I get that you are afraid that the EU would do it anyway and pass the proposals. But they never did, and even if it got voted for today, it’s not even final and needs to go to the council who is openly against it.
But so nice that this is FINALLY put down.
balsoft@lemmy.ml 11 hours ago
This is a really naive take - this amendment (which requires message scanning to be targeted) passed with a slim majority and could well have failed. In that case the existing mass surveillance (“voluntary scanning”) would probably keep happening at least until 2028.
The council meanwhile is overwhelmingly pro-message-scanning, and they (together with the commission) are the ones who are pushing to break e2e encryption. There will now be talks between the three institutions to decide on how to proceed. Sadly I expect that some “compromise” will be reached eventually.
Luminous5481@anarchist.nexus 1 day ago
It’s always better to be worried for nothing than not worried for something you didn’t pay enough attention to. Even if something fascist has no chance of passing, you should still resist it as loudly and as aggressively as possible, every single time.
MousePotatoDoesStuff@lemmy.world 1 day ago
Glad to know.

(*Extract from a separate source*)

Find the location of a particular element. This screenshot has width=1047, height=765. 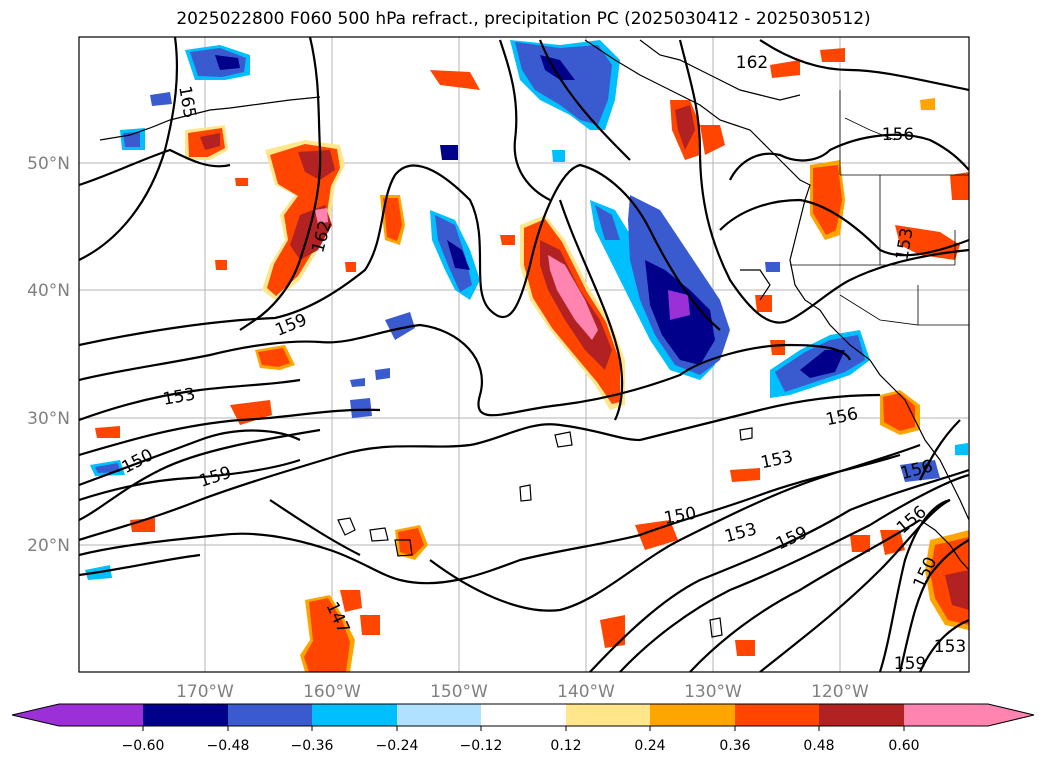

colorbar-tick-label: −0.12 is located at coordinates (482, 746).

I’d rather be overly cautious than overly careless about privacy, tho (looks across the Atlantic)
hector@lemmy.today 14 hours ago
Says the guy overlooking not the other trojan horse of age controls being brought inside the walls. Your analysis is not so good.
Honytawk@discuss.tchncs.de 13 hours ago
That “trojan horse” is nothing but a paper tiger since age control will be managed in a completely privacy-friendly way. It is a non-issue. So that is why it is being “overlooked”
The check will send nothing more than a yes/no verification, and no other forms of identification.
And the information will be managed by a governmental institute that already has all that information.
WhiskyTangoFoxtrot@lemmy.world 19 hours ago
A lot of lemmings really hate the idea of democracy actually working somewhere in the world.
Honytawk@discuss.tchncs.de 13 hours ago
Yeah, tankies can’t handle it.
lb_o@lemmy.world 22 hours ago
Good News! I was so afraid for our future in Europe.
Losing freedoms in our modern times will lead to just another authoritarian state, which will eventually lead to shit.
ISOmorph@feddit.org 23 hours ago
In doing so, the Parliament firmly rejected the error-prone and unconstitutional surveillance practices of recent years.
Good news. However shouldn’t that also include online age verification?
Honytawk@discuss.tchncs.de 13 hours ago
No, those things can be done in a completely private way.
Antaeus@lemmy.world 15 hours ago
Great news!
Jiral@lemmy.org 1 day ago
The war over civil rights is continuing, no questions but this has been an important vote against the surveillance state ambitions.
greenbit@lemmy.zip 12 hours ago
Europe has pressure to shift the narrative from all systems and institutes have been a part of the parasite class goals, to these concessions. “Noo don’t collapse us, we are less rigged”. But rigged is still rigged
testaccount372920@piefed.zip 1 day ago
Hell yeah! Great to hear that
Attacker94@lemmy.world 22 hours ago
Maybe I’m misreading, but it seems like this only applies in the context of sex crimes. I see no reason based upon the wording that they couldn’t do it for other things even with this in place
freeman@sh.itjust.works 9 hours ago
No it says they any scanning must be in the context of sex crimes. It’s otherwise prohibited.